Written problem A: Lay out as a numbered list the lines of the records from the line containing "逐梦国际-注册赋能场景,让平台更有趣。 (84, 420)" through the line containing "toc nam ha noi (301, 311)", both ends included, with blank lines omitted. Leave the pictures out of your answer.

R verification example

Present document contains a computational verification example using R and its verification package. The example includes some data processing steps. These are done using the reshape2, lubridate, and dplyr packages. These processing steps will not be explained in detail. Plotting is done using the ggplot2 package.

Preliminaries

First, we empty the R environment of any existing variables and we load all required libraries.

rm(list=objects())
library('verification')
library('reshape2')
library('lubridate')
library('dplyr')
library('ggplot2')
library('gganimate')

Read data

First, we read the data from file. Here, the file contains readily paired forecast and observation data. Upon reading the file, we assign names to the columns, add various metadata columns, convert the date-time vector to POSIXct format and compute the reference time of the forecasts. Finally, we tidy up the data to allow for convenient data processing and plotting.

pairs <- read.csv('H-MS-SINT_Q-fas_cosmo-leps_pairs_raw.asc', sep=' ', header=F, na.strings='-999.0')
names(pairs) <- c('validtime','leadtime','obs',paste0('member',sprintf('%02.0f',seq(1,16))))
pairs$location <- 'H-MS-SINT'
pairs$parameter <- 'Q.fas'
pairs$scenario <- 'cosmo-leps'
pairs$validtime <- ymd_hm(pairs$validtime)
pairs$reftime <- pairs$validtime - hours(pairs$leadtime)
pairs <- melt(pairs, measure.vars = paste0('member',sprintf('%02.0f',seq(1,16))), 
              variable.name = 'member', value.name = 'fcst')

Plot raw data

First, we plot observed values. For that, we create a new object obs:

obs <- pairs %>% select(validtime, obs) %>% distinct()
ggplot(data=obs, aes(x=validtime,y=obs)) + geom_line() + scale_x_datetime()

Then we plot hydrographs that combine forecast and observations. Note that here, we only plot the June 19, 12Z forecast:

my_pairs <- pairs %>% filter(reftime == ymd_hm('200706191200')) %>% na.omit()
ggplot(data=my_pairs, aes(x=validtime, y=fcst, group=interaction(reftime,member))) +
  geom_line() + geom_line(aes(x=validtime, y=obs), col='blue')

Entries shown:
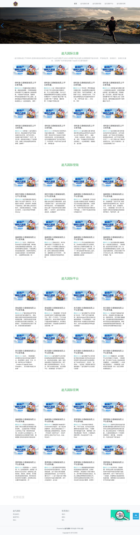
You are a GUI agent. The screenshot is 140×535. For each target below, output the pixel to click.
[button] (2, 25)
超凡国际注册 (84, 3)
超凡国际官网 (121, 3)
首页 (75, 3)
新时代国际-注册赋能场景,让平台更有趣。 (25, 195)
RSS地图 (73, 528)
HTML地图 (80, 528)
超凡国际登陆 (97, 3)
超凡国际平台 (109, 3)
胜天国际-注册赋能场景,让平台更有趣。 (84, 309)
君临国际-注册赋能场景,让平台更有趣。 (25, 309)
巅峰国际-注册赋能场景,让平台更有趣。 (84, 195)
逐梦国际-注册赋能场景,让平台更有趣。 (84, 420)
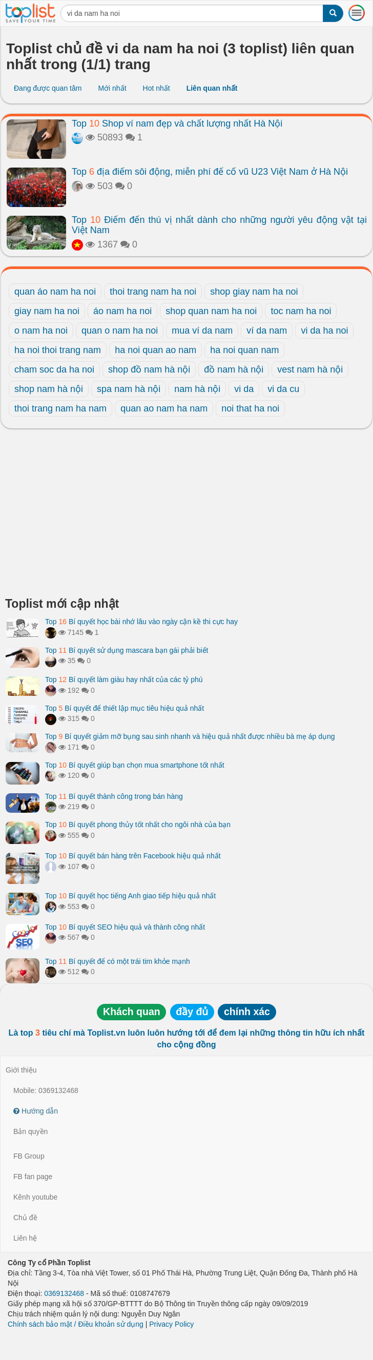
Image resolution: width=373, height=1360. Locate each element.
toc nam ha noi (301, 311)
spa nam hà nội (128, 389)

==

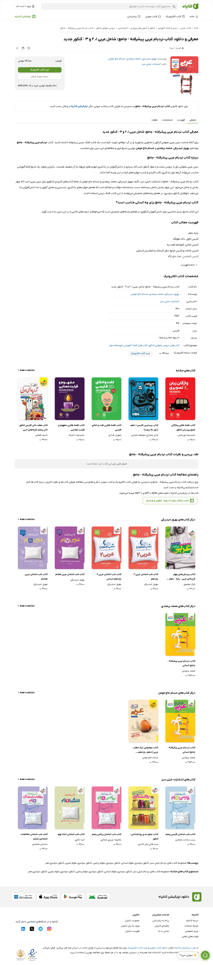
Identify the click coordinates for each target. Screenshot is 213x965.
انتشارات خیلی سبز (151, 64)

Written problem B: Proceed with the R verification example from the point where it stops.

Exercise response A:
1. 逐梦国际-注册赋能场景,让平台更有趣。 (84, 420)
2. Image resolution: width=373, height=1360. Locate each element.
3. toc nam ha noi (301, 311)

Exercise response B:
Finally, we plot a scatter diagram.

ggplot(data=pairs, aes(x=fcst, y=obs, col = leadtime)) + geom_point() +
  transition_states(leadtime, transition_length = 2, state_length = 1) + enter_fade() + exit_shrink() + ease_aes('sine-in-out')

Verification

We verify two sets of forecasts. Deterministic forecasts are created by taking the ensemble mean at each valid time. Probabilistic forecasts are created by computing the probability of the ensemble to exceed a value. Here, that value is the 90th percentile of the observations.

p90 <- as.numeric(quantile(obs$obs, probs = c(0.9), na.rm = T))

pairs_det <-
  pairs %>% group_by(validtime, leadtime) %>%mutate(fcst = mean(fcst)) %>% select(-member) %>%
  distinct() %>% filter(leadtime == 120)

pairs_prob <-
  pairs %>% group_by(validtime, leadtime) %>% mutate(fcst = length(fcst[fcst > p90])/(length(fcst)+1)) %>%
  mutate(obs = obs>p90) %>% select(-member) %>% distinct() %>% na.omit() %>% filter(leadtime == 120)

For each set of forecasts, we create a ‘verification object’. This contains some summary verification metrics and can be used to create various technical diagrams. First, we do so for the set of deterministic forecasts:

my_verification_object <- verify(pairs_det$obs, pairs_det$fcst, frcst.type='cont', obs.type='cont')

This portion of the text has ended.